Los oscuros ojos del sumo sacerdote brillaron y en su rostro se reflejó, no menos que antes en Pilato, el asombro.

—¿Qué es lo que escucho. Procurador? —respondió Caifás, orgulloso y tranquilo—. ¿Me amenazas después de dictada una sentencia refrendada por ti mismo? ¿Es posible eso? Estamos acostumbrados a que el Procurador romano escoja las palabras antes de decir algo ¿No nos escuchará alguien, Hegémono?

Pilato miró al sumo sacerdote con mirada fría y enseñando los dientes hizo como que sonreía.

—¿Qué cosa, sumo sacerdote? ¿Quién nos puede escuchar aquí? ¿Acaso me parezco al joven vagabundo loco que ejecutarán hoy? ¿Soy un muchacho? Sé lo que digo y dónde lo digo. Cercados están el jardín y el palacio y ni un ratón puede penetrar por un agujero. Pero no solamente un ratón, incluso ese, ¿cómo se llama?... de la ciudad de Karioth. ¿Por cierto, lo conoces tú, sumo sacerdote? Sí... si penetrara aquí lo lamentaría amargamente. Eso, por supuesto, ¿me lo crees? Sabe, sumo sacerdote, que desde ahora no habrá tranquilidad para ti. Ni para ti ni para tu pueblo —Pilato señaló a lo lejos, a la derecha, allí donde en la alto fulguraba el templo—. Te lo digo yo, Poncio Pilato, caballero lanza de oro.

—Lo sé, lo sé —contestó sin temor Caifas barbanegra, cuyos ojos relampaguearon, y alzó la mano hacia el cielo—. El pueblo judío sabe que tú lo odias con odio feroz y mucho dolor le infligirás, pero, a pesar de todo, no lo destruirás. Lo defenderá Dios. Nos escuchará, nos escuchará el todopoderoso César que nos protegerá del destructor Pilato.

—Oh, no —exclamó Pilato y con cada palabra le era más fácil. Ya no tenía necesidad de fingir, no necesitaba elegir las palabras—. Demasiado te has quejado con el César de mí y ahora ha llegado mi turno. Ahora llegarán noticias mías y no al gobernador general en Antioquia ni a Roma, sino directamente a Caprea, al mismo emperador. Noticias sobre cómo en Jerusalén salvan de la muerte a los más notorios sediciosos. Y no será con agua del lago de Salomón, como hubiese querido para vuestro bien, como les serviré entonces. No, no con agua. Recuérdate que, por ustedes, tuve que retirar de las paredes los escudos con la esfinge del emperador, mover a las tropas, venir personalmente para ver qué pasaba aquí. Recuerda mis palabras, sumo sacerdote, aquí verás mas de una cohorte. Bajo los muros de la ciudad entrará toda la legión fulminante y la caballería árabe. Entonces escucharás el amargo llanto y los gemidos. Recordarás entonces al salvado Barrabas y lamentaras haber enviado a la muerte al filósofo de la pacífica predicación. El rostro del sumo sacerdote se cubrió de manchas y sus ojos ardieron. Al igual que el Procurador, sonrió enseñando los dientes y respondió:

—¿Crees tú. Procurador, en lo que estás diciendo ahora? No, no crees. No es la paz, no es la paz lo que nos ha traído ese seductor del pueblo y tú, caballero, lo sabes perfectamente. Querías liberarlo para que después soliviantara al pueblo, injuriara la religión y condujera al pueblo bajo las espadas romanas. Pero yo, sumo sacerdote judío, mientras esté vivo no permitiré que se veje la religión y protegeré al pueblo. ¿Me escuchas, Pilato? —Caifás alzó una mano amenazadoramente—. Escucha, Procurador.
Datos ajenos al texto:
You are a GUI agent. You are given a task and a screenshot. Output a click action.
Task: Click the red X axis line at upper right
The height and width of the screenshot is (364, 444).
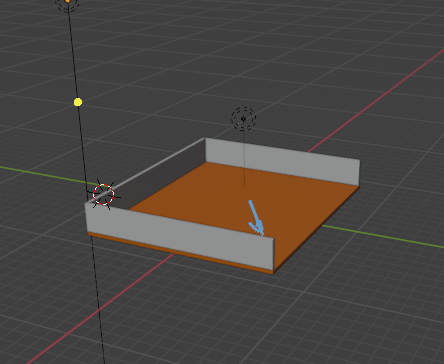click(x=377, y=100)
Caifás calló y de nuevo el Procurador oyó algo así como el rumor del mar que se movía hasta las mismas paredes del jardín de Herodes, el Grande. Un rumor que, por abajo, llegaba hasta los pies y el rostro del Procurador. A su espalda, más allá de las alas del palacio, se escuchaba la señal alarmante de las trompetas, el pesado ruido de cientos de pisadas y el metálico tintineo de las armas. Entonces el Procurador supo que, según sus órdenes, la infantería romana ya estaba en marcha hacia el desfile premortal y terrible para los sediciosos y bandidos.

—¿Escuchas, Procurador? —repitió en voz baja el sumo sacerdote—. No me dirás que todo esto ha sido provocado por el infeliz bandido Barrabas —las manos del sumo sacerdote se elevaron y su oscuro capuchón cayó de la cabeza.

Con el revés de la mano, el Procurador se secó la frente mojada y fría, miró el piso. Después alzó los ojos entornados hacia el cielo y casi sobre su cabeza vio un globo incandescente, mientras que la sombra de Caifás se hacía un ovillo junto a la cola de un león de mármol. Entonces, dijo con indiferencia y en voz baja:

—El asunto será al mediodía. Nos hemos distraído con la conversación y es necesario continuar.

Con expresiones rebuscadas y disculpándose ante el sumo sacerdote, le pidió que se sentara en el banco, a la sombra de las magnolias, y aguardara mientras él llamaba al resto de las personas necesarias para la última y breve reunión y daba una orden relacionada con la ejecución.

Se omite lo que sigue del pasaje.